## Saved data entries
Content starts
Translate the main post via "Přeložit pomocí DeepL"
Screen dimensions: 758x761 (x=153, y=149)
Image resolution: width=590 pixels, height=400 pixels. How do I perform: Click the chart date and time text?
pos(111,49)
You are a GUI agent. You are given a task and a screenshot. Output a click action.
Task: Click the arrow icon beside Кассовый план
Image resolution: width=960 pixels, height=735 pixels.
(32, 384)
Content ends
Content starts
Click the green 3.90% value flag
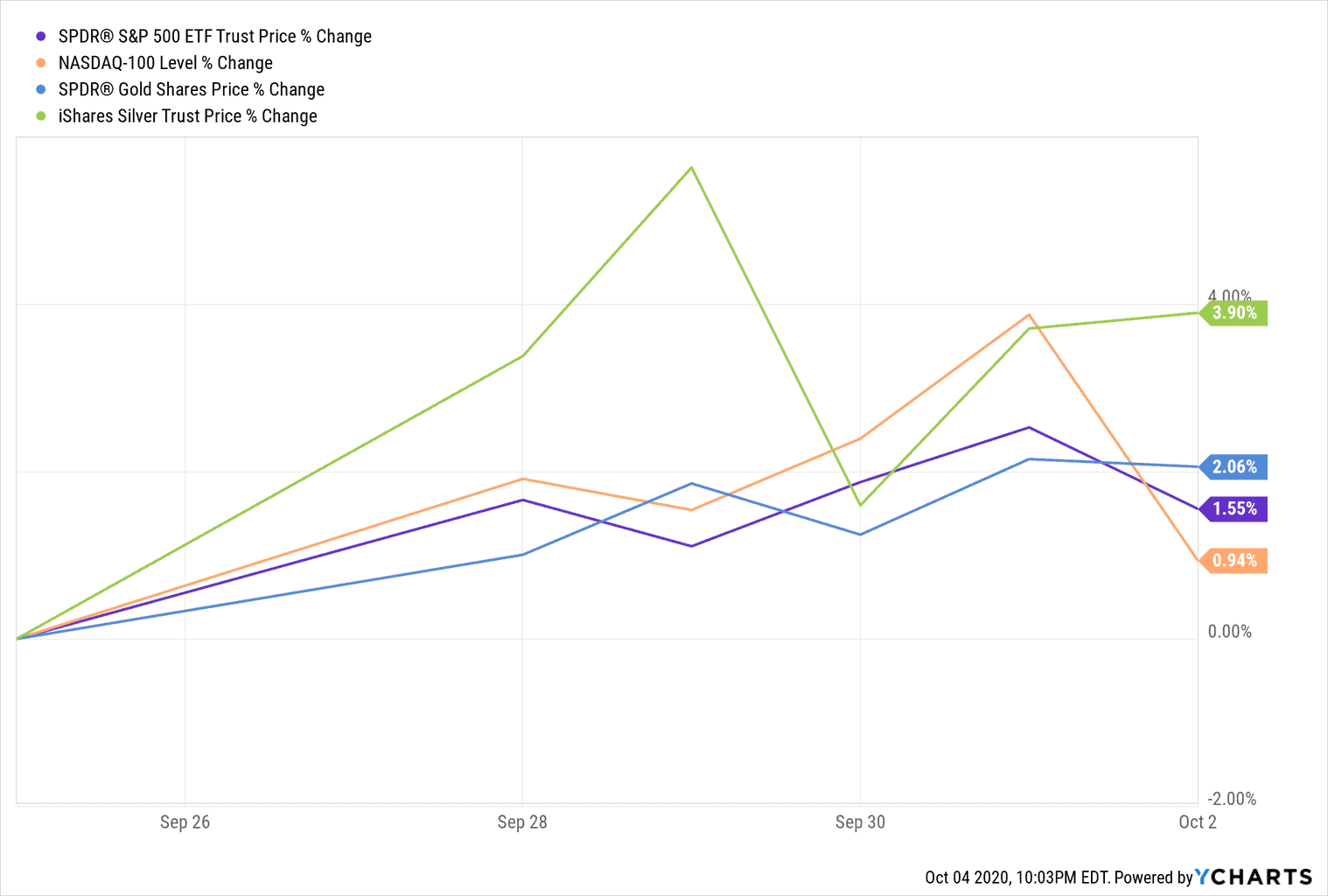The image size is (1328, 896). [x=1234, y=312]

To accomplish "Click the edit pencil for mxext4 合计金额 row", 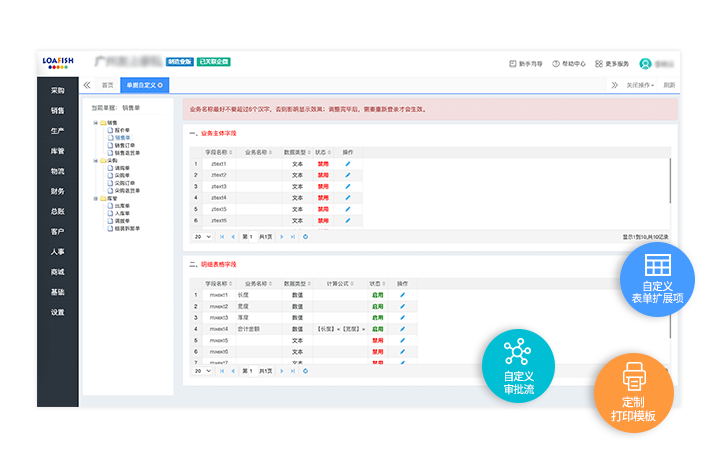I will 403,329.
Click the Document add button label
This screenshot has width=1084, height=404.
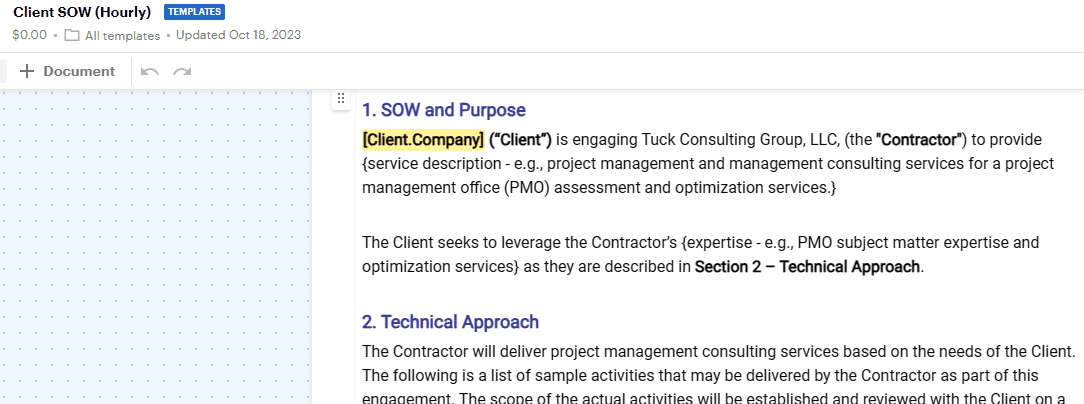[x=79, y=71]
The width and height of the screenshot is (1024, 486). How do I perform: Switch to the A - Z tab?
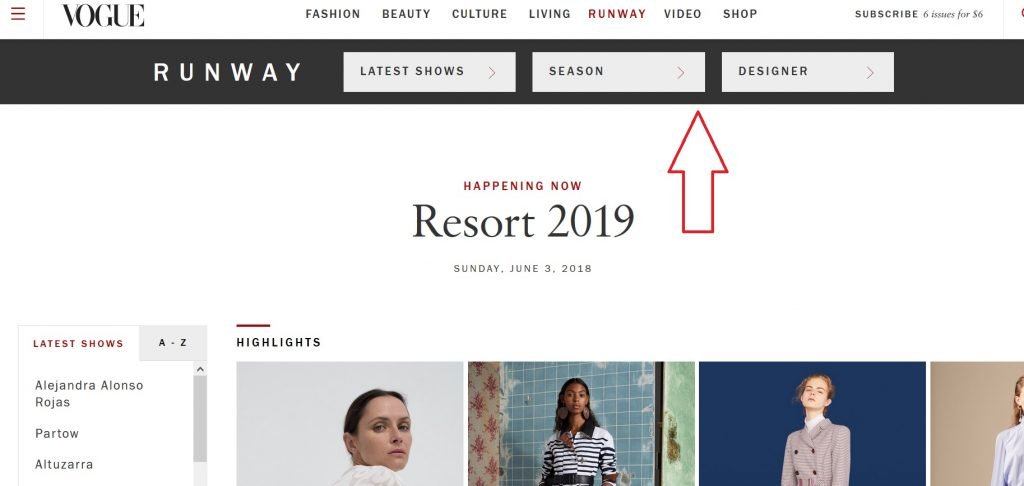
Content ends
## Task to carry out
Return word for word the lines above from the line with "Image resolution: width=590" to the line with "Task: Click the", including both and leaving out all others.

## Output of the task
Image resolution: width=590 pixels, height=400 pixels. How do I perform: Click the chart date and time text?
pos(111,49)
You are a GUI agent. You are given a task and a screenshot. Output a click action.
Task: Click the arrow icon beside Кассовый план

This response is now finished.